Please transcribe exactly the lines from the line holding "Open the Tema theme label" through the end of the data below, and skip any pictures.

· · · · · · ·

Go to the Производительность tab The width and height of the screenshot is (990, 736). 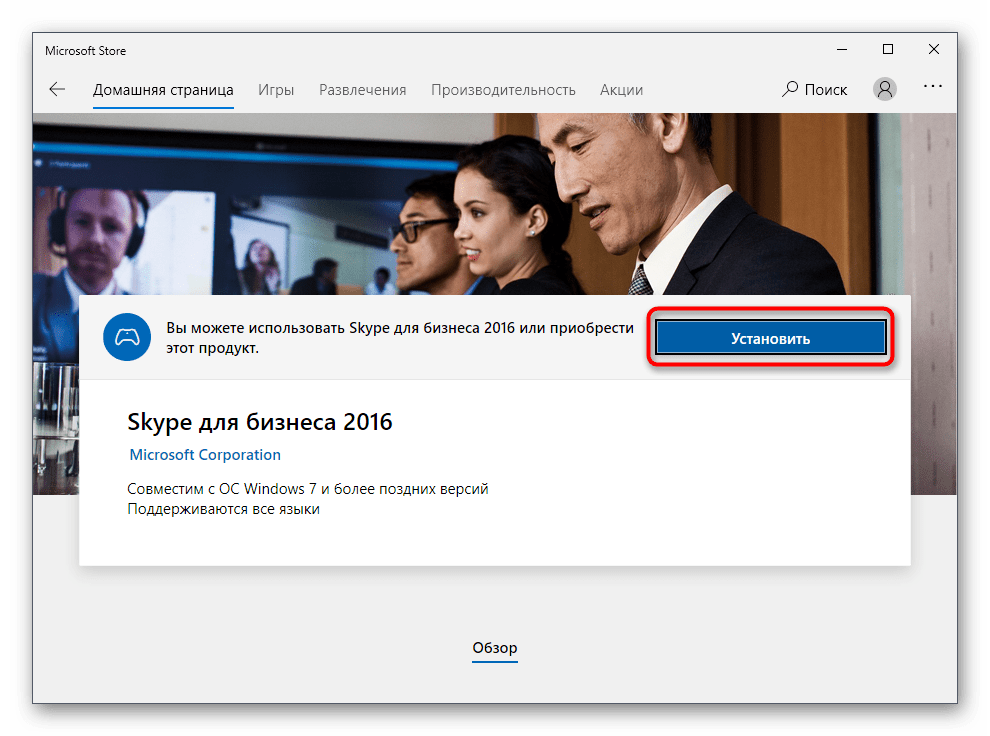(503, 89)
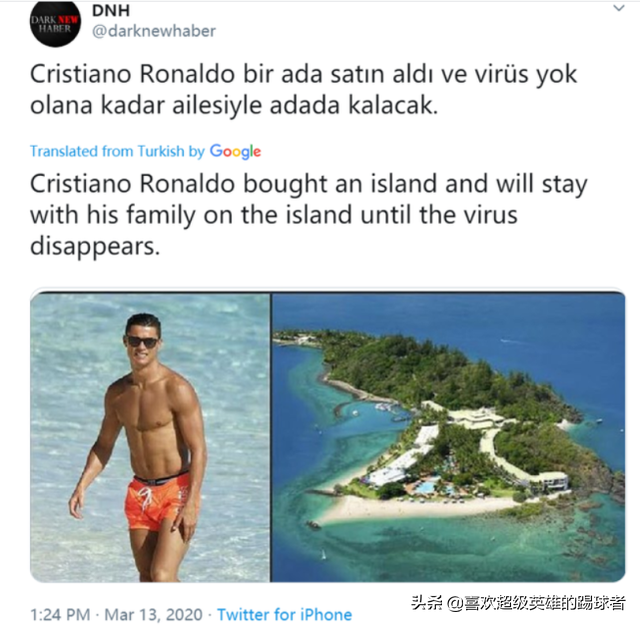Click the 头条 watermark logo text
640x625 pixels.
(x=427, y=603)
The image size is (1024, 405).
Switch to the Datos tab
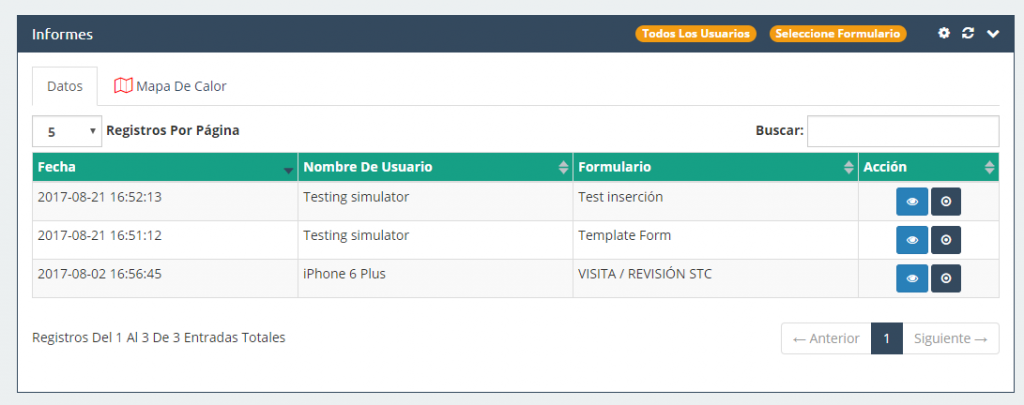click(65, 86)
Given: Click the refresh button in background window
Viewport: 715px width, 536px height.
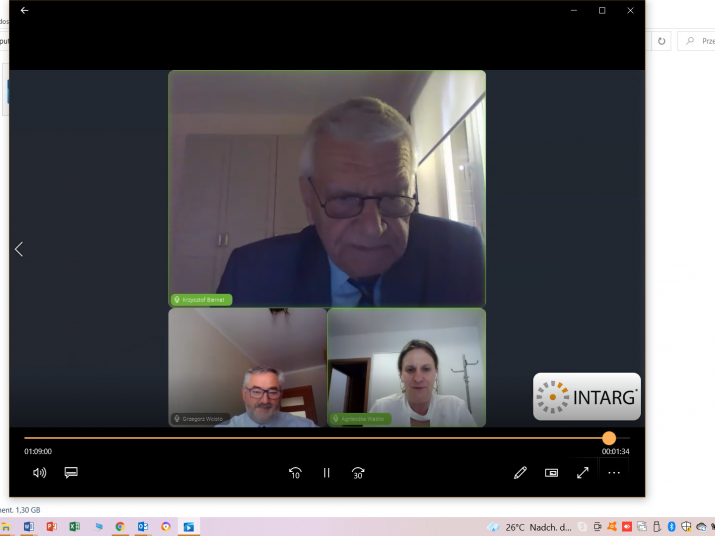Looking at the screenshot, I should (661, 41).

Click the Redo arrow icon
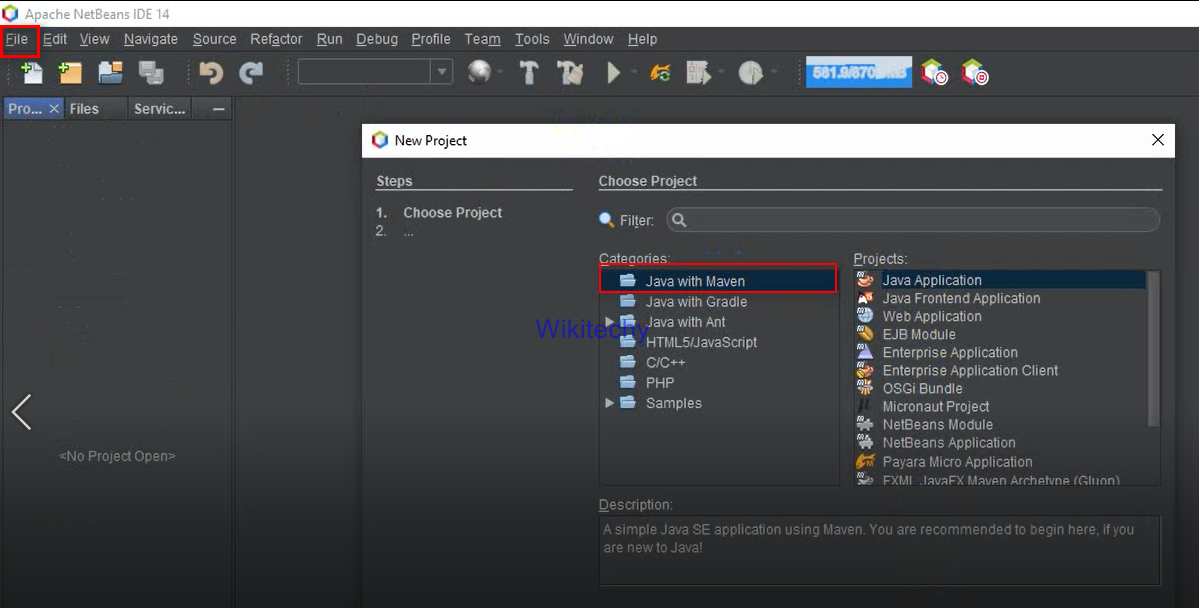click(251, 73)
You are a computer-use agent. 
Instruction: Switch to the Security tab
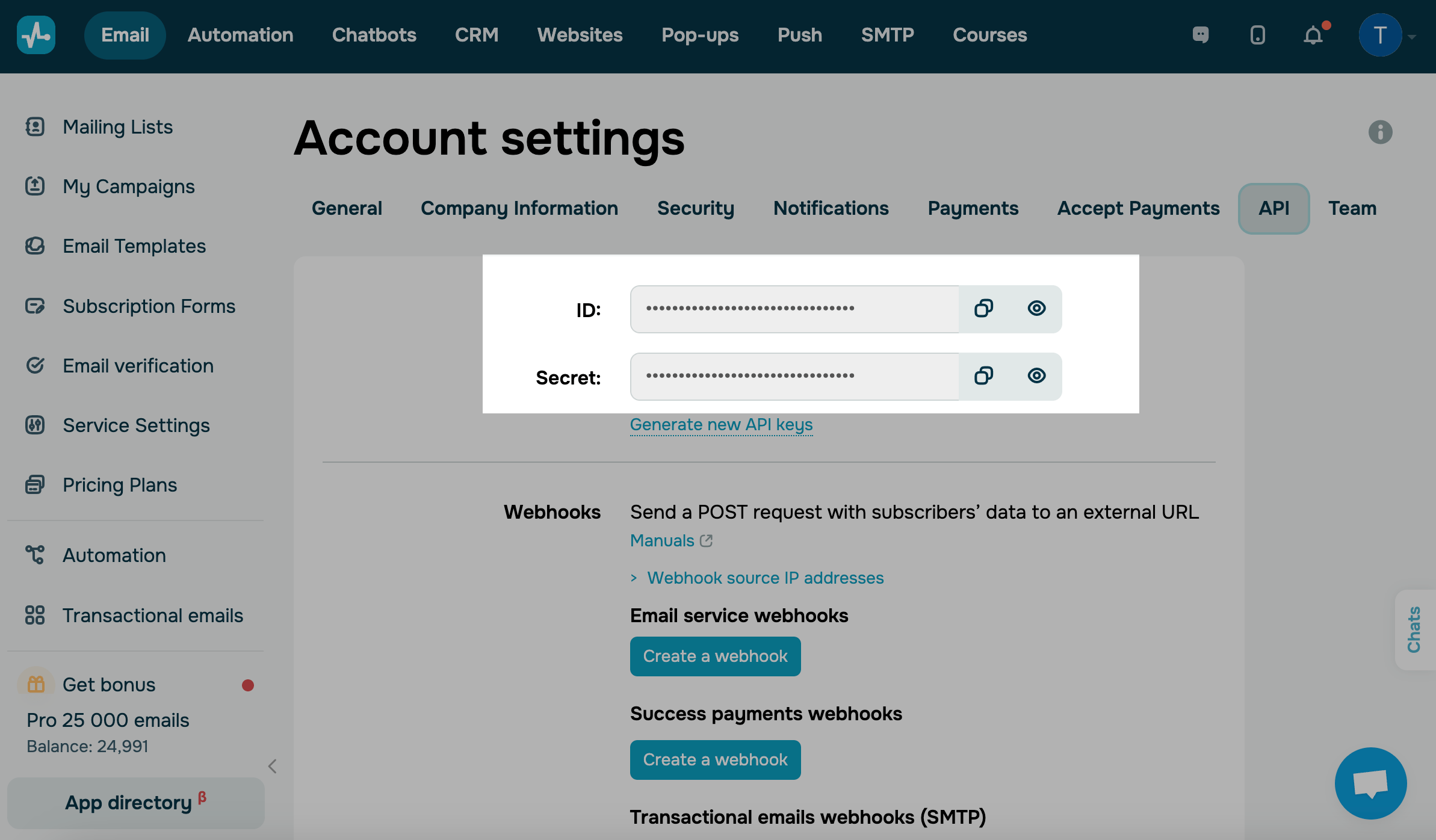(695, 208)
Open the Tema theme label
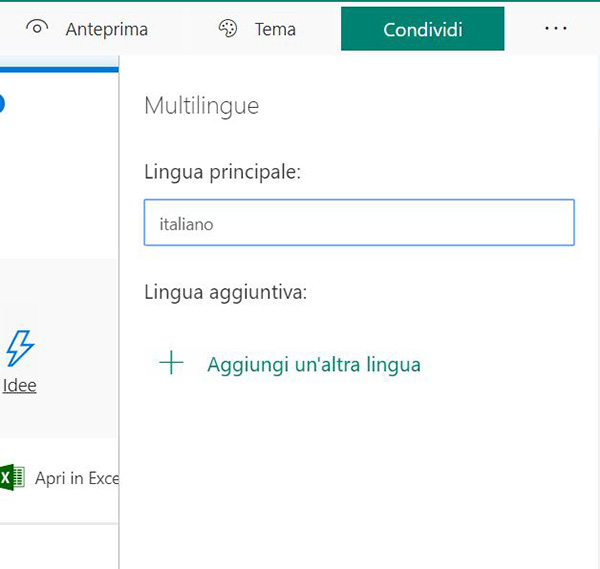 [x=275, y=29]
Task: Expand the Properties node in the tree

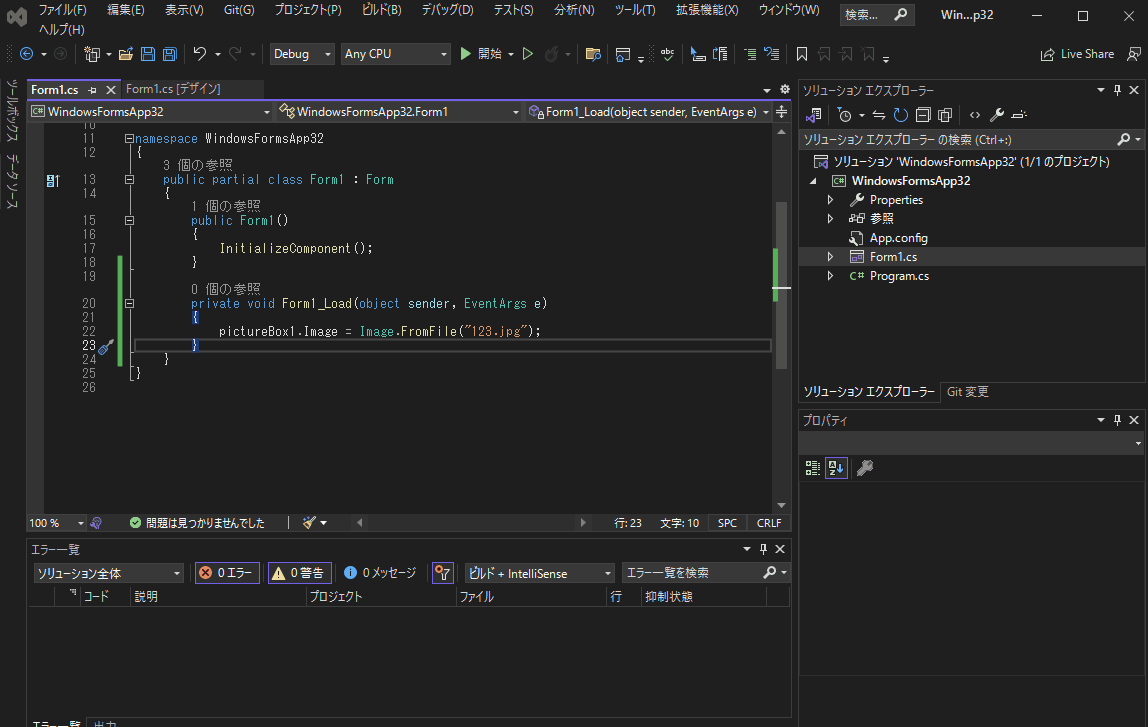Action: click(830, 200)
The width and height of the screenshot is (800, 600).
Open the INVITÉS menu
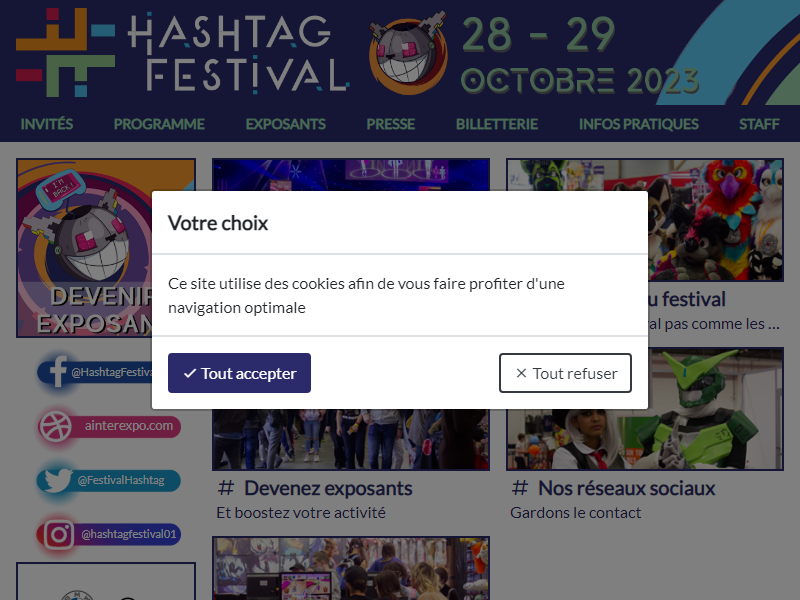click(46, 124)
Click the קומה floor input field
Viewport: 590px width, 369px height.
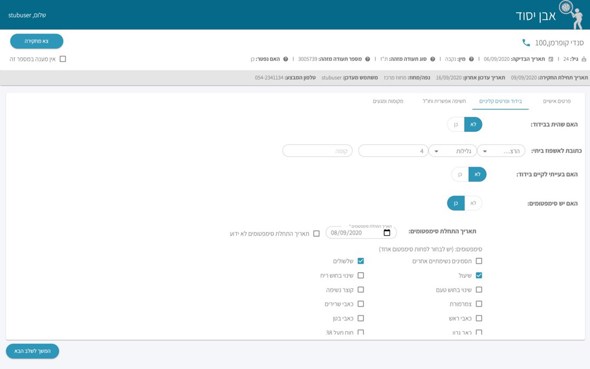317,151
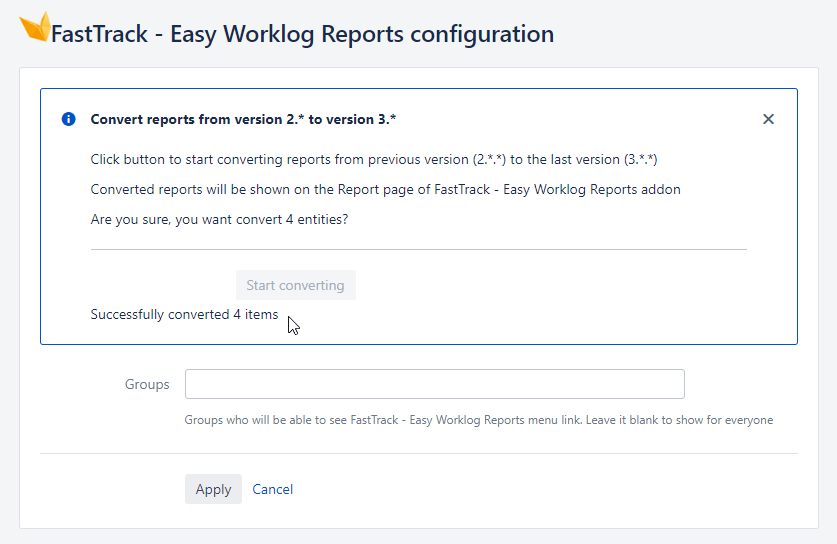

· · · · · · ·

# Result below:
Open the Tema theme label
 [x=275, y=29]
Task: Expand the Properties node in the tree

Action: click(830, 200)
The width and height of the screenshot is (800, 600).
Open the INVITÉS menu
click(46, 124)
Click the קומה floor input field
Viewport: 590px width, 369px height.
317,151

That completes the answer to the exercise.